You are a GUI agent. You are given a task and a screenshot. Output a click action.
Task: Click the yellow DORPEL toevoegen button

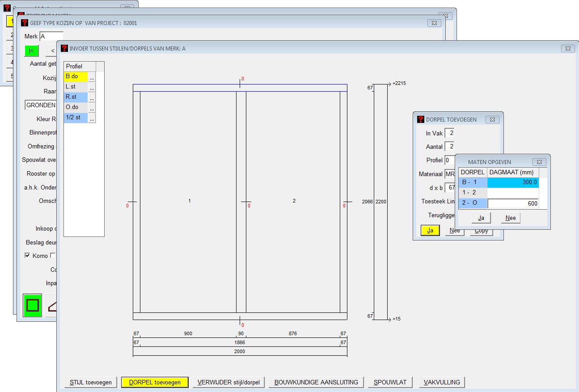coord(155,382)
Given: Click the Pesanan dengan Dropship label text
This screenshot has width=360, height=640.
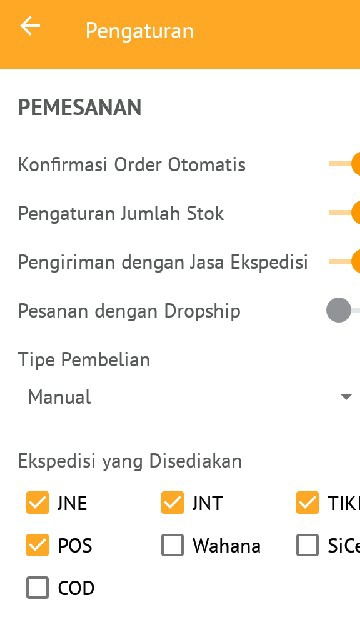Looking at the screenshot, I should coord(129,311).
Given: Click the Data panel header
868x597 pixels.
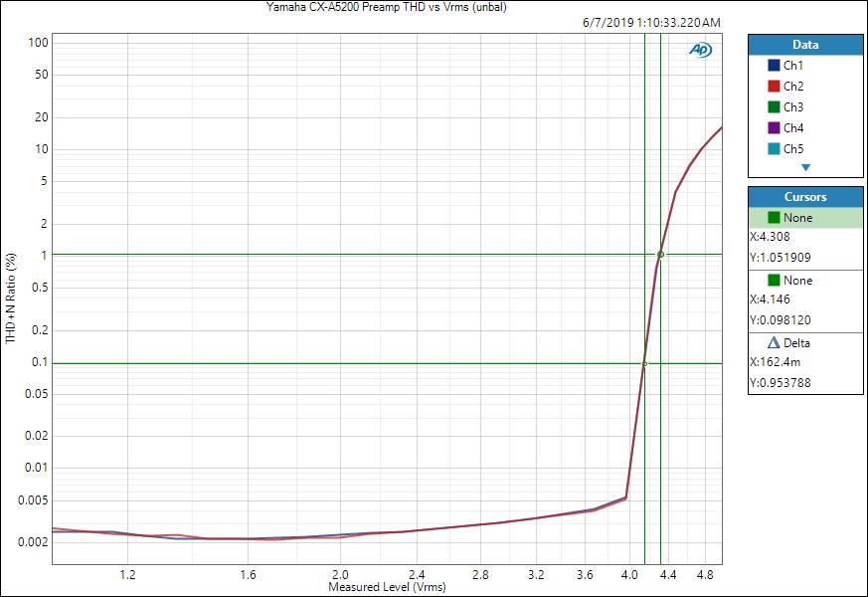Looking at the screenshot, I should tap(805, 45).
__________
- _Task item_: Each entry above must be duplicated precisely; none of the pictures may be included.

- _Exercise solution_:
You are a GUI agent. You are given a task and a screenshot. Output a click action.
Task: Click the yellow DORPEL toevoegen button

coord(155,382)
Given: Click the Pesanan dengan Dropship label text
This screenshot has width=360, height=640.
Looking at the screenshot, I should coord(129,311).
Given: Click the Data panel header
868x597 pixels.
Looking at the screenshot, I should tap(805, 45).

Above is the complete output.